Recent guidelines for ‘Management of patients with Acute Severe Behavioural Disturbance in Emergency Departments’ (NSW Health, August 2015) recommend that during acute tranquilisation, an antipsychotic be offered as first-line oral sedation in both adults and young people (<16 years). If oral sedation fails, intramuscular antipsychotic (droperidol) is recommended. However, the UK National Institute for Health and Care Excellence (NICE, 2015) recommends lorazepam in all patients (<16 years and 16–65 years) who are neuroleptic-naïve (NICE, 1.4.38). Furthermore, in those <16 years, no antipsychotic is recommended for parenteral use rather than lorazepam (NICE, 1.7.21). NICE summated evidence on acute tranquilisation for violence and aggression from 54 randomised controlled trials and 4 Cochrane reviews, the most recent of which concluded that there was good evidence that benzodiazepines are at least as effective as antipsychotics for psychosis-induced aggression or agitation (Gillies et al., 2013).
We examined the pharmacological management of first presentation for first-episode psychosis patients by conducting a retrospective file audit of all referrals to our youth-focused Early Psychosis Program at Bondi Junction, Sydney. Of the 79 patients (aged 15–25 years) referred over the 12-month period, 1 April 2014–31 March 2015, detailed data on initial presentation and treatment were available for 75 (Table 1). Of these, 37 (49.3%) were initially assessed in emergency department (ED), of whom 10 (27.0%) received acute tranquilisation. In 90% of the acute tranquilisation events, antipsychotic treatment was administered (Table 1). We acknowledge the small numbers in our audit but conclude that antipsychotic use is frequent in this group, while evidence does not support this use.

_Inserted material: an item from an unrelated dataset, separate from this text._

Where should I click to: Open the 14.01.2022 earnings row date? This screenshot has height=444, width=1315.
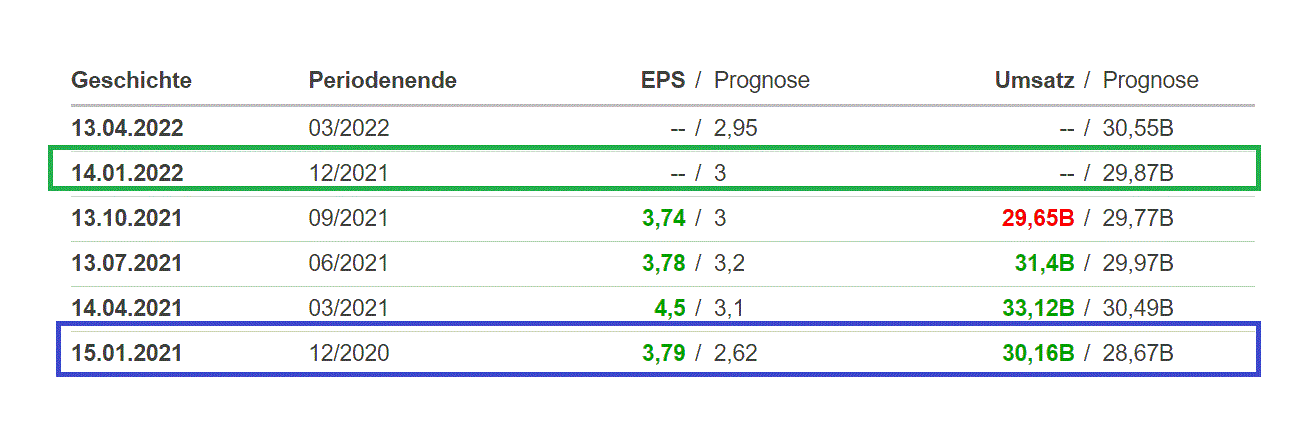click(x=127, y=174)
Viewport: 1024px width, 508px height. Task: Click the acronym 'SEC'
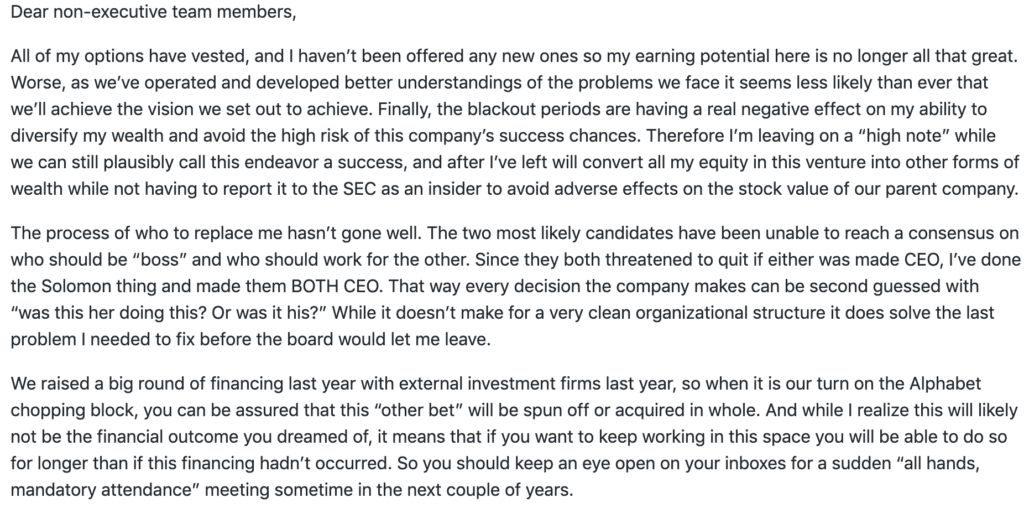[360, 189]
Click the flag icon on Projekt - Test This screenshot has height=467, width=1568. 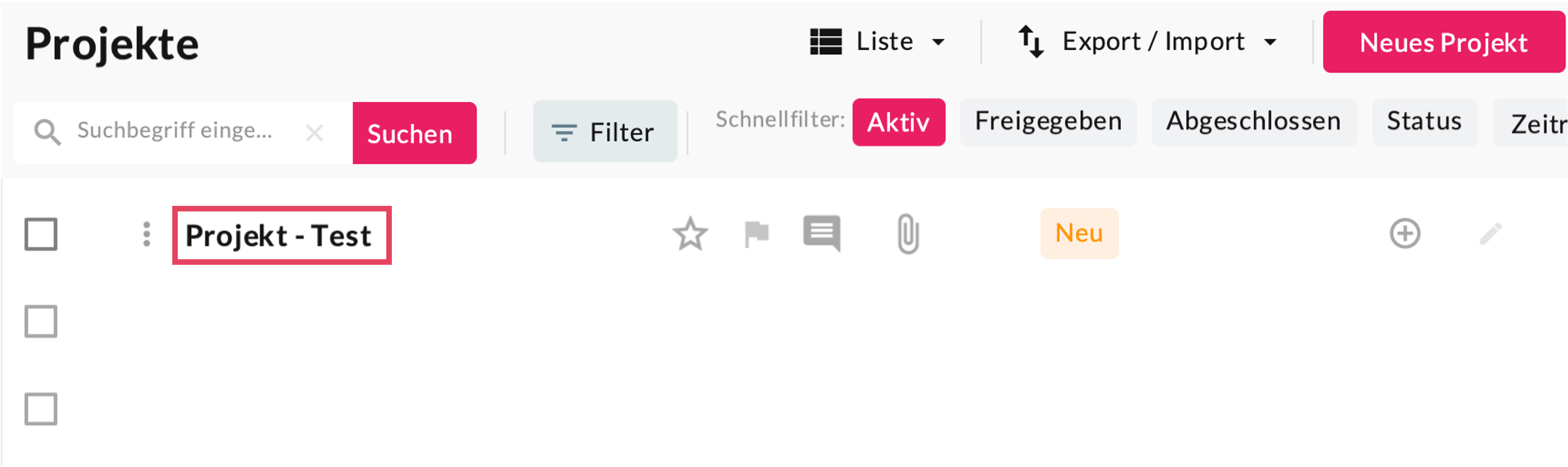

Early Psychosis Program referrals and acute tranquilisation in the emergency department.
ED: emergency department.
We recognise that behavioural disturbance in young people presenting to ED has other causes, including intoxication. We also recognise that detection of psychotic symptoms may in some individuals only be possible after sedation is administered. Nonetheless, it is important that emergency staff consider emerging psychosis as a potential diagnosis, and it is essential that in those individuals, management aligns with NICE recommendations: antipsychotics should not be used in the neuroleptic-naïve and not in any young person (<16 years). Where antipsychotics are to be prescribed in the neuroleptic-naïve, their use should be introduced via slow and gradual titration in a supportive therapeutic environment rather than in an acute setting.
Footnotes
Declaration of Conflicting Interests
The author(s) declared no potential conflicts of interest with respect to the research, authorship and/or publication of this article.
Funding
Dr Candice Jensen was funded by a fellowship from the NSW Institute of Psychiatry.